=== Begin Enclosure ===

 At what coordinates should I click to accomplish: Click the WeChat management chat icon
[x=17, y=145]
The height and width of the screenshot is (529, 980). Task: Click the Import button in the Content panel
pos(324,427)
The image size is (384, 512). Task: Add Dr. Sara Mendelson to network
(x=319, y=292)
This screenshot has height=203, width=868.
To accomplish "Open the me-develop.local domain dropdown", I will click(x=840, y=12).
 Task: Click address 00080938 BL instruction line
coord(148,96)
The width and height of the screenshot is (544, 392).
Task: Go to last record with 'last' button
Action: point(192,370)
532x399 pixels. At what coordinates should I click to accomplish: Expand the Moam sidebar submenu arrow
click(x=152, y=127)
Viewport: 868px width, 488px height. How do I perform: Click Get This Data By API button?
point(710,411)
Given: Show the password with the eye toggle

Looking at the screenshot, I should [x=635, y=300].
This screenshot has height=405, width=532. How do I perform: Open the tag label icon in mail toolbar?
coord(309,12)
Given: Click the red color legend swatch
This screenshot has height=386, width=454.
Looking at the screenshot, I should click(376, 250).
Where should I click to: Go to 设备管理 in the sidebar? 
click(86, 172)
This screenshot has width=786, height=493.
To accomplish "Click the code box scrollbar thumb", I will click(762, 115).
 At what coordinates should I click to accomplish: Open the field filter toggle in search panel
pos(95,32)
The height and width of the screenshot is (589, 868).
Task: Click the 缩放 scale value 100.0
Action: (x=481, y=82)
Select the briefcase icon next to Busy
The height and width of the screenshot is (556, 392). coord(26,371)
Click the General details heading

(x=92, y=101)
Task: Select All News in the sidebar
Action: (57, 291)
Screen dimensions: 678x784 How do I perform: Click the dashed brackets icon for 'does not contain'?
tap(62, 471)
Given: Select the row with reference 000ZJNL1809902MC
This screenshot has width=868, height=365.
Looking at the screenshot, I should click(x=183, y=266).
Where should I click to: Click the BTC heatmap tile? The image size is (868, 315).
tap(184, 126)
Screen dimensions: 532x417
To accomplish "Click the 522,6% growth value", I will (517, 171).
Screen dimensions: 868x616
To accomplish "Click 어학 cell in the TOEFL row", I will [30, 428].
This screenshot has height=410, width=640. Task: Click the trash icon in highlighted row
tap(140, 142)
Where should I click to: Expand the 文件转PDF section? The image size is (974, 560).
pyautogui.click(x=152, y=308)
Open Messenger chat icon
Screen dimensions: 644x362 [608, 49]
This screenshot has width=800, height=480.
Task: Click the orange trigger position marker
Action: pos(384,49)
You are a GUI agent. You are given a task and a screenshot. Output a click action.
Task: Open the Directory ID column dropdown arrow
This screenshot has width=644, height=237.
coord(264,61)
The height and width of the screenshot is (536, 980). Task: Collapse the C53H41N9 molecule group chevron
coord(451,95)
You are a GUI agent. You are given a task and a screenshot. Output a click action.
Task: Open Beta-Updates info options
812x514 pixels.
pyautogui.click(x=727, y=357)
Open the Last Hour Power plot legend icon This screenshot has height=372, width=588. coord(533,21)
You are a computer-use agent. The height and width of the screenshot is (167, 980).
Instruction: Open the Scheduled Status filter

=== End Enclosure ===

(Description of the task) Copy each line of the listing in which the word "legend" can be found.

(Task output)
Given: Click the red color legend swatch
Open the Last Hour Power plot legend icon This screenshot has height=372, width=588. coord(533,21)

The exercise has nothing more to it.